En ce qui concerne l'obligation de quitter le territoire français :

9. Compte tenu de ce qui a été dit aux points 3 à 8 ci-dessus, le moyen tiré, par la voie de l'exception, de l'illégalité de la décision portant refus de titre de séjour ne peut qu'être écarté, ainsi que celui tiré de l'erreur manifeste d'appréciation.

10. Par ailleurs, l'enfant de M. G n'étant pas né à la date de la décision attaquée, le moyen tiré de la méconnaissance des stipulations de l'article 3-1 de la convention internationale relative aux droits de l'enfant doit être écarté comme inopérant.

En ce qui concerne la décision fixant le pays de renvoi :

11. Compte tenu de ce qui a été dit aux points 9 et 10 ci-dessus, le moyen tiré, par la voie de l'exception, de l'illégalité de la décision portant obligation de quitter le territoire français ne peut qu'être écarté.

12. Il ne ressort par ailleurs pas des pièces du dossier que le préfet de police aurait entaché sa décision d'une erreur manifeste dans l'appréciation de ses conséquences sur la situation personnelle de l'intéressé.

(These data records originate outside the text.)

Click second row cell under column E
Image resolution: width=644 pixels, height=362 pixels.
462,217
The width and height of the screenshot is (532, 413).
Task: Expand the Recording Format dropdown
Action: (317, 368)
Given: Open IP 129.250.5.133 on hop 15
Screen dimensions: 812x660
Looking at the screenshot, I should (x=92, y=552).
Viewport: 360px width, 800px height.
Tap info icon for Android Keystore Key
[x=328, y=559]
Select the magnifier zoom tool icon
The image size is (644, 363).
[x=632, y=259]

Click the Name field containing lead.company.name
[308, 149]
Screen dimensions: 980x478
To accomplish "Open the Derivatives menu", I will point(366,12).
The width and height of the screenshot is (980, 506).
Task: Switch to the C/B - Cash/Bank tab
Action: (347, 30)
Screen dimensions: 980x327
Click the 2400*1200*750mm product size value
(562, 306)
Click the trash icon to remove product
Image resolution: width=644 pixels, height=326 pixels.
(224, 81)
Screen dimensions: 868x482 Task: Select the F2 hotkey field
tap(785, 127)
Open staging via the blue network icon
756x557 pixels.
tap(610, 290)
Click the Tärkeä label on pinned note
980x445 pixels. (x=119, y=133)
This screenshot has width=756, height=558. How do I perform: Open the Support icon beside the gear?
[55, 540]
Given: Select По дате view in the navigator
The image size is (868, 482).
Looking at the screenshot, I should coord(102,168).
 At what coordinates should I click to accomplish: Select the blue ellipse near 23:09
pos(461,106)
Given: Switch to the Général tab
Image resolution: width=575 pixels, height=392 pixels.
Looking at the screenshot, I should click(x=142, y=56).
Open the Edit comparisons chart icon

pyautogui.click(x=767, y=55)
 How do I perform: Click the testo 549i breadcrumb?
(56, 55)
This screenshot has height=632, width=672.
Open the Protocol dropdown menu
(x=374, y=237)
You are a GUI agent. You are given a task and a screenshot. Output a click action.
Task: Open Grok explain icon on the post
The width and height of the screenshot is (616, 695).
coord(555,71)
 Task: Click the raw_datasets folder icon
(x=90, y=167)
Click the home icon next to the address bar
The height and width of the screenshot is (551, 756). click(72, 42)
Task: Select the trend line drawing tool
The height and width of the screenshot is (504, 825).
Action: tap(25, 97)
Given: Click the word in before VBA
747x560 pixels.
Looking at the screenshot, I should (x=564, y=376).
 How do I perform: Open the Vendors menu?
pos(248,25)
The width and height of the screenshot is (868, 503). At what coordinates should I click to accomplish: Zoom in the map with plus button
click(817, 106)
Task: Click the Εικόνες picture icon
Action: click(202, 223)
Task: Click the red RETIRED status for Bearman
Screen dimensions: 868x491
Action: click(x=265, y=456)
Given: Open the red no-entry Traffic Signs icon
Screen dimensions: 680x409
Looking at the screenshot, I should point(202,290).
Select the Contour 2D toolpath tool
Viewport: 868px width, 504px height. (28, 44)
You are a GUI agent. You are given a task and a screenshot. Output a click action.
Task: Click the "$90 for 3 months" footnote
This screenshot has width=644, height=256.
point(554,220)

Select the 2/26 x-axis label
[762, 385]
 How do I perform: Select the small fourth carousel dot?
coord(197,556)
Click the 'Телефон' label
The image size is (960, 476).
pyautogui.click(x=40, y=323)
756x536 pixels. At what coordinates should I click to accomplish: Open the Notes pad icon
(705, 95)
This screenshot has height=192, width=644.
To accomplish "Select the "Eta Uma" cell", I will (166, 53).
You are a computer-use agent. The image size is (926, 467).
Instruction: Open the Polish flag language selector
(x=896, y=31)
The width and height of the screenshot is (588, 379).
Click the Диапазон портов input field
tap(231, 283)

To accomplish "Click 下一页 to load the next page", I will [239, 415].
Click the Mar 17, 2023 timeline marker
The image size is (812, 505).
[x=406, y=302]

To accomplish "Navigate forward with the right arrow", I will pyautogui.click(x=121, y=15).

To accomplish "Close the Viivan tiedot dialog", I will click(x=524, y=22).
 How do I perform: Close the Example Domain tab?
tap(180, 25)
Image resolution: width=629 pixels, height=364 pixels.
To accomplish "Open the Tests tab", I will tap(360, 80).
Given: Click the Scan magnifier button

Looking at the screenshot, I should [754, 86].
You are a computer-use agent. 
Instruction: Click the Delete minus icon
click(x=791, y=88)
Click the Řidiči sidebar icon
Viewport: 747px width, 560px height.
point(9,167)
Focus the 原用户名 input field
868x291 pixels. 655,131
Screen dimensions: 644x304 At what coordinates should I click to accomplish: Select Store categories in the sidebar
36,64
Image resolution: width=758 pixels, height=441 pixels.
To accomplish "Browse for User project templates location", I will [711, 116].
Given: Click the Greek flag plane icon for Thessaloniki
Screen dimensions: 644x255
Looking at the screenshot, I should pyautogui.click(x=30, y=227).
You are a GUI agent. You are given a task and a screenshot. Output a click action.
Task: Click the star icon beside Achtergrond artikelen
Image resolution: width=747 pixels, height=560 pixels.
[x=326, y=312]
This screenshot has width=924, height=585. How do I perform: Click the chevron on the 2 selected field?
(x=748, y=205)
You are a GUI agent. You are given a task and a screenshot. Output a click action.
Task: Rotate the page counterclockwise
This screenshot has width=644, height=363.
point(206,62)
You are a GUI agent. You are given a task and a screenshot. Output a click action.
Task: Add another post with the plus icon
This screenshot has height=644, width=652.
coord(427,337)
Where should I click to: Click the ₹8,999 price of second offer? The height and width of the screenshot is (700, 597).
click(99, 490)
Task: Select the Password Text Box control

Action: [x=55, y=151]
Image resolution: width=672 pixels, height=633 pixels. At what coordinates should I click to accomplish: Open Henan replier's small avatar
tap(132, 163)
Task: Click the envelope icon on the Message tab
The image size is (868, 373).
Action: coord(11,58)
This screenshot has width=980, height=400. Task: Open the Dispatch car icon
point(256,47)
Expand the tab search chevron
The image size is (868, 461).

13. M. G ne faisant état d'aucun risque particulier, le moyen tiré de la méconnaissance des stipulations de l'article 3 de la convention européenne de sauvegarde des droits de l'homme et des libertés fondamentales ne peut qu'être écarté.

14. Il résulte de tout ce qui précède que les conclusions à fin d'annulation présentées par M. G doivent être rejetées ainsi que, par voie de conséquence, ses conclusions présentées au titre des dispositions combinées de l'article L. 761-1 du code de justice administrative et de l'article 37 de la loi du 10 juillet 1991, et ses conclusions aux fins d'injonction.

D É C I D E :

Article 1er : Il n'y a plus lieu de statuer sur les conclusions tendant au bénéfice de l'aide juridictionnelle à titre provisoire.

Article 2 : Le surplus des conclusions de la requête de M. G est rejeté.

Article 3 : Le présent jugement sera notifié à M. B G et au préfet de police.

Délibéré après l'audience du 6 février 2023, à laquelle siégeaient :

Mme Evgénas, présidente,

M. Errera, premier conseiller,

M. Huin-Moralès, conseiller.

Rendu public par mise à disposition au greffe le 20 février 2023.

Le rapporteur,

A. E

La présidente,

J. EVGÉNAS La greffière,

B. CHAHINE

La République mande et ordonne au préfet de police en ce qui le concerne ou à tous commissaires de justice à ce requis en ce qui concerne les voies de droit commun contre les parties privées, de pourvoir à l'exécution de la présente décision.